Samples C, CI, and CE present an attachment rate above 75%, whereas CE showed the highest rate (113%). The addition of auricular cartilage leads to an increase in cell adhesion rate since collagen scaffolds (C) had lower values. Studies show that the association of elastin with collagen leads to greater cell adhesion and proliferation (Annabi et al. 2011; Kinikoglu et al. 2011; Grover et al. 2012). Therefore, the presence of auricular cartilage has also been shown to improve adhesion capacity as well as isolated elastin. In our study, C and CE showed similar cellular proliferation, with a higher capacity to attachment and cellular adhesion. Nevertheless, despite CI showing a high attachment rate, after 168 h it tends to decrease cellular proliferation. This decrease in cell proliferation was due to CI started to degrade after 72 h. C and CE had less degradation when compared to CI at the same time, allowing them to maintain the cell growth process.

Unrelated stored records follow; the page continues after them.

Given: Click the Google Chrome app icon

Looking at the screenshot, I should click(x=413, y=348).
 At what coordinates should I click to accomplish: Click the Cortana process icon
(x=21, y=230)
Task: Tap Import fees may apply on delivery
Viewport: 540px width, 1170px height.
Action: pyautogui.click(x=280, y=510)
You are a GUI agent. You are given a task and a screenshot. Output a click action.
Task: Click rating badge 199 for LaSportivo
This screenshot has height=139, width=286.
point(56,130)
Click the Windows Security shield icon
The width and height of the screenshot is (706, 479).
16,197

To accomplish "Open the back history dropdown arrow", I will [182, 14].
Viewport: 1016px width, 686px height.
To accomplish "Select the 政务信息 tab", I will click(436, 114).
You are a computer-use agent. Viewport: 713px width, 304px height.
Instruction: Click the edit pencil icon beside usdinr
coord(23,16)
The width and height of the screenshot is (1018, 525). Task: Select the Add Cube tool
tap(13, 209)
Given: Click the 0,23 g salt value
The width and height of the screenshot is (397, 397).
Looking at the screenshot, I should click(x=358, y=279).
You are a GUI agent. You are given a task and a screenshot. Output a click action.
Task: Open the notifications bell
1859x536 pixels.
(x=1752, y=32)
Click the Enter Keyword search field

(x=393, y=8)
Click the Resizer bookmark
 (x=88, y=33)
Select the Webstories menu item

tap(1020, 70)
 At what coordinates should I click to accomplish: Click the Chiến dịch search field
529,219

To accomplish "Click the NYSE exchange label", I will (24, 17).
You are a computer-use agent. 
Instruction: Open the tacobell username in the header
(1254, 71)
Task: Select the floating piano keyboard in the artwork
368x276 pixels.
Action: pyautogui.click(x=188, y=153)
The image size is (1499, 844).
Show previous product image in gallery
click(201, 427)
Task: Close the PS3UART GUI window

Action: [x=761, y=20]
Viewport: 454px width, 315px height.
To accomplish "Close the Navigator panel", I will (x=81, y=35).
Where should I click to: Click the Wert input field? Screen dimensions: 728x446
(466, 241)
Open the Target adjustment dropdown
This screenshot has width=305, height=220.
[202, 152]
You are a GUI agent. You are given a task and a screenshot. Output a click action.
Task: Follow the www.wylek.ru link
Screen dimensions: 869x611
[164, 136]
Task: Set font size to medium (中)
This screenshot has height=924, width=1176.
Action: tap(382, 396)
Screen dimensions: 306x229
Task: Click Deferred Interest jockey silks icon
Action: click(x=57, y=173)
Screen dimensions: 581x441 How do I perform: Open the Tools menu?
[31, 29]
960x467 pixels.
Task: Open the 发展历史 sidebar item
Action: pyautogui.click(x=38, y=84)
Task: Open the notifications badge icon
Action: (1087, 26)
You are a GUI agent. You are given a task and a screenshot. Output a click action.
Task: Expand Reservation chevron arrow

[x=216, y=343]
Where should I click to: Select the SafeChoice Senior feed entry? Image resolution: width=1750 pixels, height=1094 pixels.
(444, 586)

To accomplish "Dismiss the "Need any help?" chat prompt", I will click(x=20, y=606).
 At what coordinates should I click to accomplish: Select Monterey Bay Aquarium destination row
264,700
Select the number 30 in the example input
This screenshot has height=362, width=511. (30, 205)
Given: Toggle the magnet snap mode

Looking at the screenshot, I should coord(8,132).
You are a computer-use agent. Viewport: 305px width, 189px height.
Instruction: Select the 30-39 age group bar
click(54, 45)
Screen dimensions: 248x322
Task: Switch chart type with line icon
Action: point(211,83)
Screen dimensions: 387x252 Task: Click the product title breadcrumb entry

It is possible to say, though, that scaffolds based in polymers found in ECM present interesting results to be applied to dermal regeneration.

Conclusion

Collagen/cartilage auricular scaffolds were easily obtained, biocompatibility and had adequate morphology for cell growth. They presented similar denaturation temperatures indicating the triple helix integrity after the procedures. All samples showed superficial pores and exhibited interconnected pore spaces with porosity above 60%. The scaffolds presented pore sizes between 47.2 and 149.4 µm, which are adequate for fibroblast growth, and showed high absorption rates. The scaffolds were not cytotoxic and showed a high adhesion rate. C and CE had a similar pattern of proliferation, while CI presented a tendency to decrease after 168 h. Thus, all samples showed adequate morphology and higher adhesion, whereas collagen-only and collagen/external part scaffolds presented a better cell proliferation. Nevertheless, they are all likely to be indicated for dermal regeneration.